BEIJING, Jan. 31 (Xinhua) -- The Chinese government Wednesday announced a plan to increase support for basic science, aiming for China to lead the world in science and innovation in about 30 years.
The government will improve planning for basic research, build more high-quality state laboratories, train young talent, boost international exchanges, and increase funding from more sources, according to a guideline issued by the State Council.
"We should build our country into a major global center of science and an innovation high ground by the middle of this century," said the guideline. "A number of key groundbreaking scientific achievements will be made and we will have many world-leading scientists."
Basic science is the branch of fundamental research in science that generates ideas, concepts, theories forming the basis to develop technologies or techniques in many scientific fields.
"The progress in basic science research is key in building a scientific powerful country in the world," the cabinet guideline said.
It identified 20 central tasks for the country's researchers to advance basic science research.

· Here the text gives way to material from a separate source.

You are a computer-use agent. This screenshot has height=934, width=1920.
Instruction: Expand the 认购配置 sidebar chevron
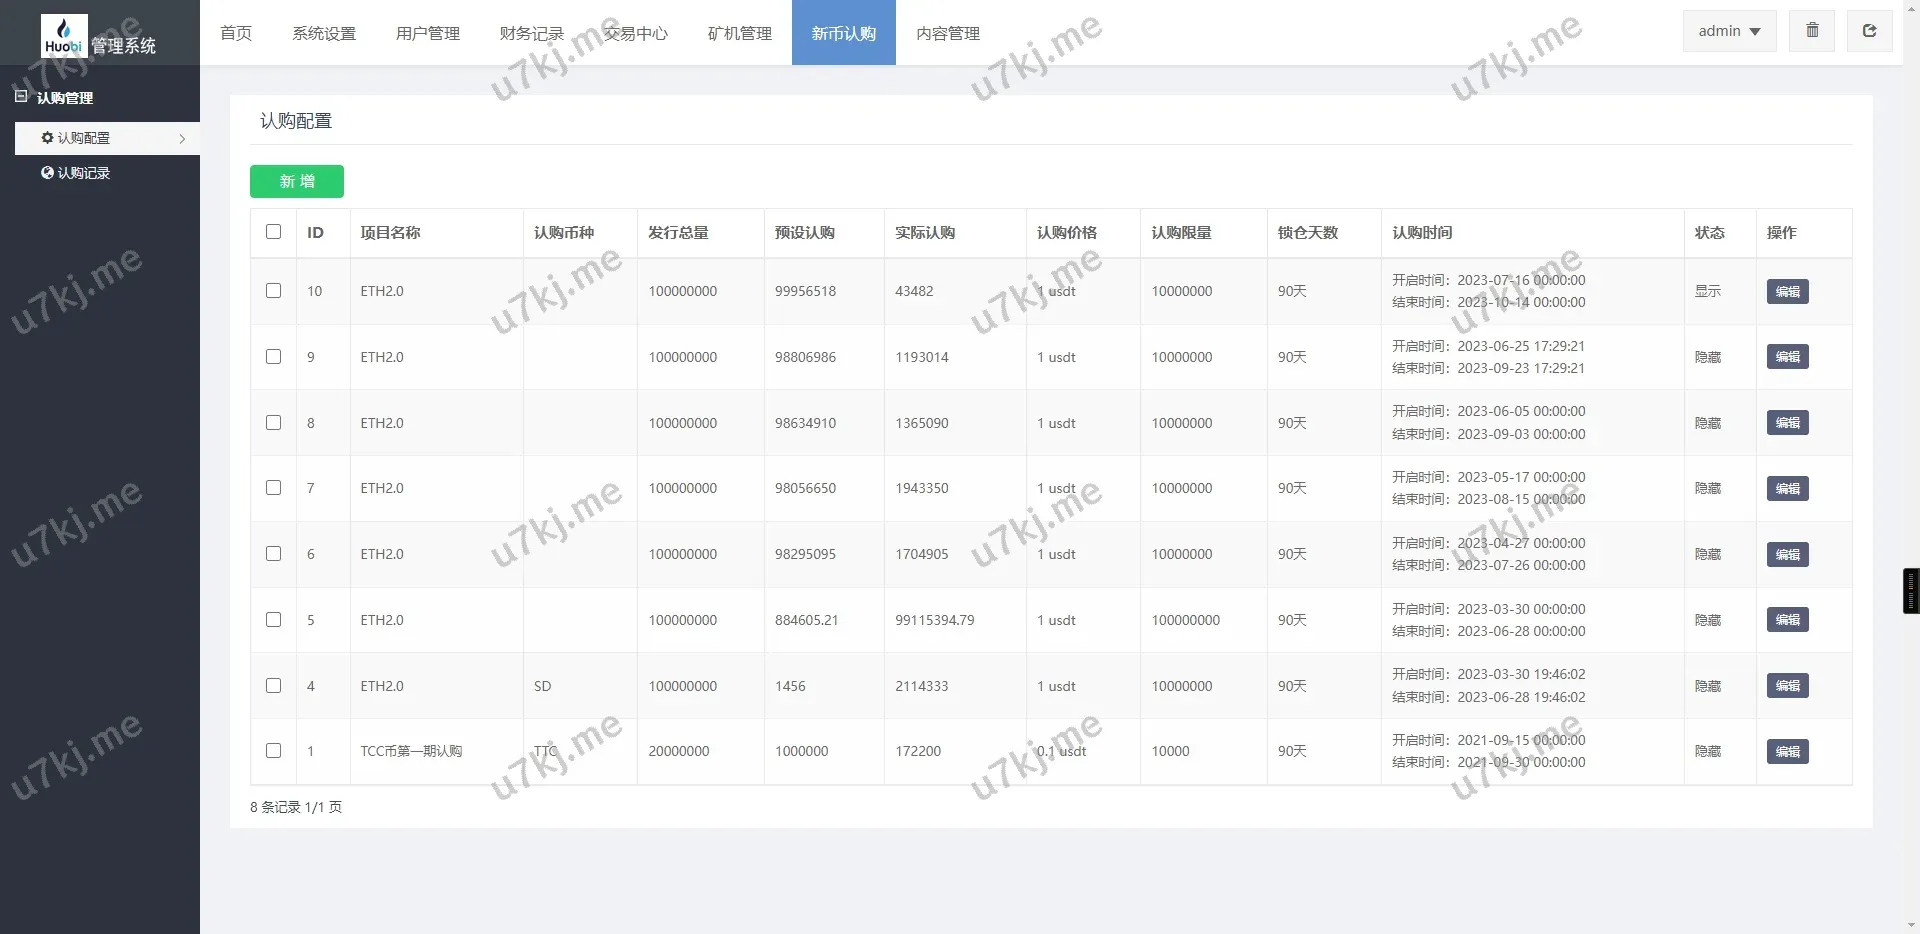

In terms of foreign cooperation, the guideline said the government would organize more international collaboration projects in key research, open national research and development programs to foreign participants, and implement science and innovation action plans under the Belt and Road Initiative.
The central authorities have highlighted the "primary" roles of science and innovation in boosting productivity and driving development. Reform should be deepened to raise the researchers' ability to innovate and make big original breakthroughs in science.
China has significantly ramped up spending in scientific research over the past decade. The Natural Science Foundation of China, for example, financed 41,184 programs with 22.71 billion yuan (about 3.3 billion U.S. dollars) in 2016.
In recent years, Chinese scientists have made breakthroughs in neutrino, nanotechnology, stem cell research, human gene sequencing, and high-temperature superconducting materials.